**Records supplied**
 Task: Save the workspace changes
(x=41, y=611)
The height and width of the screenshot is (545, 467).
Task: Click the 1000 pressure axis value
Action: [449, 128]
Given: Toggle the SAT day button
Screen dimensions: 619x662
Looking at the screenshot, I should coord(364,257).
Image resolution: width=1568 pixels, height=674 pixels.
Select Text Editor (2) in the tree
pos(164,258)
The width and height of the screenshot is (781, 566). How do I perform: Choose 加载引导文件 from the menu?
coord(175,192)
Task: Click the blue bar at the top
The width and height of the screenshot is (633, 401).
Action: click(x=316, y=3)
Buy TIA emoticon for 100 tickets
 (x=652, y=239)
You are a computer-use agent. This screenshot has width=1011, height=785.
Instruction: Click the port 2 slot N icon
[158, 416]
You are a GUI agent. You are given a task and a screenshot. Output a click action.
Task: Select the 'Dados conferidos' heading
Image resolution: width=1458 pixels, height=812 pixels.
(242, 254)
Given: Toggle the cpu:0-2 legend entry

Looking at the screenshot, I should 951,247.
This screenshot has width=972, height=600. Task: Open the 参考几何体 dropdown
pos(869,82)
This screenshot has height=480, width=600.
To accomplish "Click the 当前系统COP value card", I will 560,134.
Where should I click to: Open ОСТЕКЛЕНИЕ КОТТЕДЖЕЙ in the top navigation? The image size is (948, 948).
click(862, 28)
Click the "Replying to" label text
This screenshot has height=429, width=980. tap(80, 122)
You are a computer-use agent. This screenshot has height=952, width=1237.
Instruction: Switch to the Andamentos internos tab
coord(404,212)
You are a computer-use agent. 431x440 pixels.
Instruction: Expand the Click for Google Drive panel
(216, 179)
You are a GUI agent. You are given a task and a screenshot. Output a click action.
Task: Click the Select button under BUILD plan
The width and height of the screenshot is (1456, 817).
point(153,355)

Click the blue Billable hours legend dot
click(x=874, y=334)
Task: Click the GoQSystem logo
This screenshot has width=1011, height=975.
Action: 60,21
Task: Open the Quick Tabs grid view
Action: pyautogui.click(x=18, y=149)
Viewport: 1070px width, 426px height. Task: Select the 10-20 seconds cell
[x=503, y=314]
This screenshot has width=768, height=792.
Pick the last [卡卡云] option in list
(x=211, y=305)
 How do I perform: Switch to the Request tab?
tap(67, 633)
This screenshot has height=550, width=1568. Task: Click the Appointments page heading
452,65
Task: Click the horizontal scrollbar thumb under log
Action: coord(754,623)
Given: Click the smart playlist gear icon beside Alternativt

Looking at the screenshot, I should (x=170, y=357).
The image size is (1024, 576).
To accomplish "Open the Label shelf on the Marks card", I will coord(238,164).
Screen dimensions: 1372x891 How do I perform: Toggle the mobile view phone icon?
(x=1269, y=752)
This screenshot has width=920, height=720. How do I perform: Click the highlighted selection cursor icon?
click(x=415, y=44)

**Required action**
Show the lines in the entries above that include the string "button".

**Written solution**
Given: Toggle the SAT day button
Task: Click the Select button under BUILD plan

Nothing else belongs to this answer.